-- start of MATERIAL TO PROCESS --
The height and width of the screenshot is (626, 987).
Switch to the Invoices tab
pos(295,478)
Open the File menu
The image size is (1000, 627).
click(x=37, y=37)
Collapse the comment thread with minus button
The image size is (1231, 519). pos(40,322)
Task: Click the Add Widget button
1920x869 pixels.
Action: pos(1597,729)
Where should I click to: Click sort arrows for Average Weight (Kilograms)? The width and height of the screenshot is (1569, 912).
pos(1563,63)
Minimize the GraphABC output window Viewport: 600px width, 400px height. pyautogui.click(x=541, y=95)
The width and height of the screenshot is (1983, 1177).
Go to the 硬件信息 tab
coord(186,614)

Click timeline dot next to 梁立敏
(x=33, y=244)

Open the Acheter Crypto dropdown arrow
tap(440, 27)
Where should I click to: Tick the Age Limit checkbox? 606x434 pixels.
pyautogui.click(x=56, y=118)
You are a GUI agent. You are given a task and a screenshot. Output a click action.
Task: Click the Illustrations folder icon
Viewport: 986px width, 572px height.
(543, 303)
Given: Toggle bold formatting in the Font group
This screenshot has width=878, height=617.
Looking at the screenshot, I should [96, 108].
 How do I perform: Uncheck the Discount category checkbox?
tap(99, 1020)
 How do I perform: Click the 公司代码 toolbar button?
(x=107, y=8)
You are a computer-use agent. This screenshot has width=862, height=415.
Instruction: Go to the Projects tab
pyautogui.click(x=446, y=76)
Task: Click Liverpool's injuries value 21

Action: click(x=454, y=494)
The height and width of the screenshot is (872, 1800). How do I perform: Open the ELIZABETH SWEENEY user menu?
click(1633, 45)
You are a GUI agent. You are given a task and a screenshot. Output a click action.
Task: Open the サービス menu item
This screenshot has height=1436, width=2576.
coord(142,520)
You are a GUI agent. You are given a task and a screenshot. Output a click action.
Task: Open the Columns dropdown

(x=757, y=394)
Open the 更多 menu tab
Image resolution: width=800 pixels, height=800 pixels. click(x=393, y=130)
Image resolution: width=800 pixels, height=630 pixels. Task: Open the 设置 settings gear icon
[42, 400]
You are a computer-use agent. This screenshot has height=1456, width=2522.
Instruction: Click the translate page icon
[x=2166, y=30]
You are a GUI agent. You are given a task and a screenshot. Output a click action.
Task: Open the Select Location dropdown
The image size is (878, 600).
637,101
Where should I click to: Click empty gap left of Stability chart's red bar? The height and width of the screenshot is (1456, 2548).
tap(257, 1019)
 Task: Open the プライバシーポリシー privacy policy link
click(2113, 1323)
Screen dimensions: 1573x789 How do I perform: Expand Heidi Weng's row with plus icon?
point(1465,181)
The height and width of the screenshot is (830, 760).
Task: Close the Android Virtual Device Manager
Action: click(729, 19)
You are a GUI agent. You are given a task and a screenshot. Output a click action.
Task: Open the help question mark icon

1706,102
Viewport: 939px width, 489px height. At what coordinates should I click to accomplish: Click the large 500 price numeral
-- end of MATERIAL TO PROCESS --
**WRITTEN PROBLEM**
Turn the rows above into a JSON list of strings, one string per line, leaving out blank lines.

**WORKED SOLUTION**
[
  "The height and width of the screenshot is (626, 987).",
  "Switch to the Invoices tab",
  "pos(295,478)",
  "Open the File menu",
  "The image size is (1000, 627).",
  "click(x=37, y=37)",
  "Collapse the comment thread with minus button",
  "The image size is (1231, 519). pos(40,322)",
  "Task: Click the Add Widget button",
  "1920x869 pixels.",
  "Action: pos(1597,729)",
  "Where should I click to: Click sort arrows for Average Weight (Kilograms)? The width and height of the screenshot is (1569, 912).",
  "pos(1563,63)",
  "Minimize the GraphABC output window Viewport: 600px width, 400px height. pyautogui.click(x=541, y=95)",
  "The width and height of the screenshot is (1983, 1177).",
  "Go to the 硬件信息 tab",
  "coord(186,614)",
  "Click timeline dot next to 梁立敏",
  "(x=33, y=244)",
  "Open the Acheter Crypto dropdown arrow",
  "tap(440, 27)",
  "Where should I click to: Tick the Age Limit checkbox? 606x434 pixels.",
  "pyautogui.click(x=56, y=118)",
  "You are a GUI agent. You are given a task and a screenshot. Output a click action.",
  "Task: Click the Illustrations folder icon",
  "Viewport: 986px width, 572px height.",
  "(543, 303)",
  "Given: Toggle bold formatting in the Font group",
  "This screenshot has width=878, height=617.",
  "Looking at the screenshot, I should [96, 108].",
  " How do I perform: Uncheck the Discount category checkbox?",
  "tap(99, 1020)",
  " How do I perform: Click the 公司代码 toolbar button?",
  "(x=107, y=8)",
  "You are a computer-use agent. This screenshot has width=862, height=415.",
  "Instruction: Go to the Projects tab",
  "pyautogui.click(x=446, y=76)",
  "Task: Click Liverpool's injuries value 21",
  "Action: click(x=454, y=494)",
  "The height and width of the screenshot is (872, 1800). How do I perform: Open the ELIZABETH SWEENEY user menu?",
  "click(1633, 45)",
  "You are a GUI agent. You are given a task and a screenshot. Output a click action.",
  "Task: Open the サービス menu item",
  "This screenshot has height=1436, width=2576.",
  "coord(142,520)",
  "You are a GUI agent. You are given a task and a screenshot. Output a click action.",
  "Task: Open the Columns dropdown",
  "(x=757, y=394)",
  "Open the 更多 menu tab",
  "Image resolution: width=800 pixels, height=800 pixels. click(x=393, y=130)",
  "Image resolution: width=800 pixels, height=630 pixels. Task: Open the 设置 settings gear icon",
  "[42, 400]",
  "You are a computer-use agent. This screenshot has height=1456, width=2522.",
  "Instruction: Click the translate page icon",
  "[x=2166, y=30]",
  "You are a GUI agent. You are given a task and a screenshot. Output a click action.",
  "Task: Open the Select Location dropdown",
  "The image size is (878, 600).",
  "637,101",
  "Where should I click to: Click empty gap left of Stability chart's red bar? The height and width of the screenshot is (1456, 2548).",
  "tap(257, 1019)",
  " Task: Open the プライバシーポリシー privacy policy link",
  "click(2113, 1323)",
  "Screen dimensions: 1573x789 How do I perform: Expand Heidi Weng's row with plus icon?",
  "point(1465,181)",
  "The height and width of the screenshot is (830, 760).",
  "Task: Close the Android Virtual Device Manager",
  "Action: click(729, 19)",
  "You are a GUI agent. You are given a task and a screenshot. Output a click action.",
  "Task: Open the help question mark icon",
  "1706,102",
  "Viewport: 939px width, 489px height. At what coordinates should I click to accomplish: Click the large 500 price numeral"
]